▶ [WORK REQUEST]
Without including any picture, transcribe the entries below word for word.

--

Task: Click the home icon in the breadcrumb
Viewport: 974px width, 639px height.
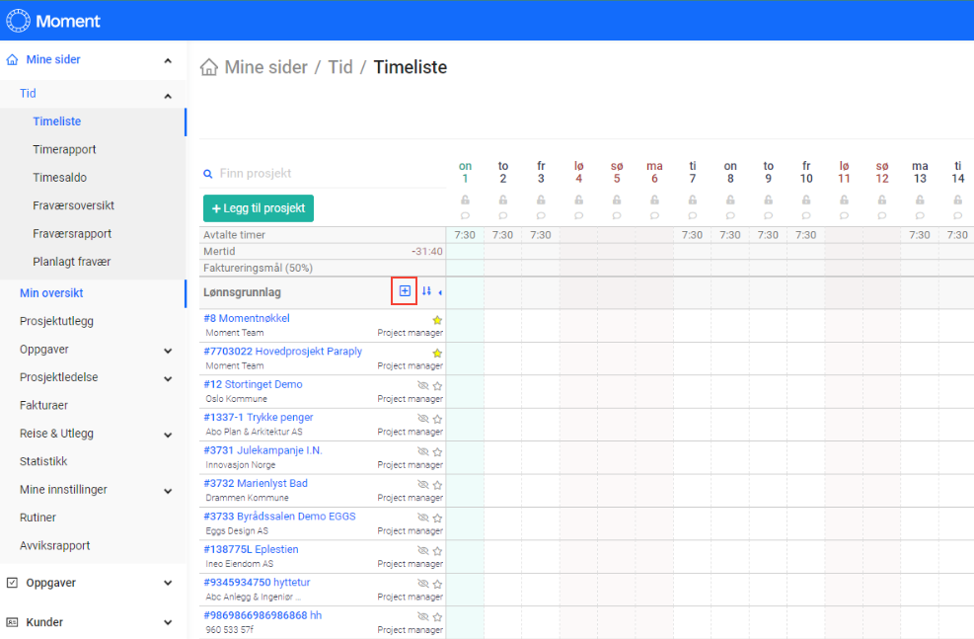Action: [209, 68]
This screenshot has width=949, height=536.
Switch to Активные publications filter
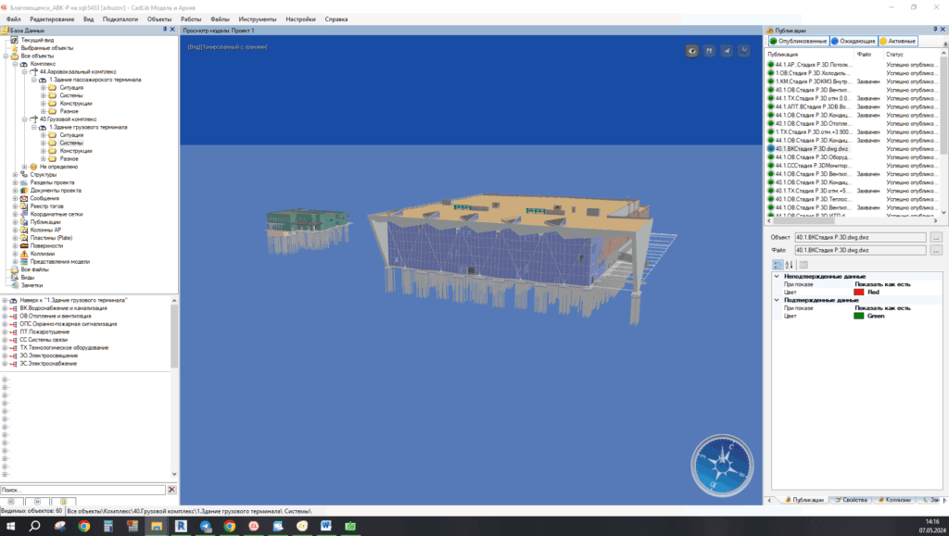(897, 41)
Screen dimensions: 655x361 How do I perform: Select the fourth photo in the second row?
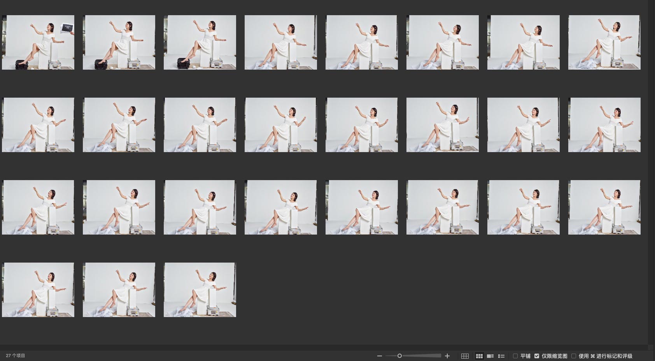(280, 125)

--

▶ [WRITTEN ANSWER]
Task: Click the home icon in the breadcrumb
Viewport: 974px width, 639px height.
Action: [209, 68]
This screenshot has width=949, height=536.
Switch to Активные publications filter
(897, 41)
Screen dimensions: 655x361 How do I perform: Select the fourth photo in the second row?
(280, 125)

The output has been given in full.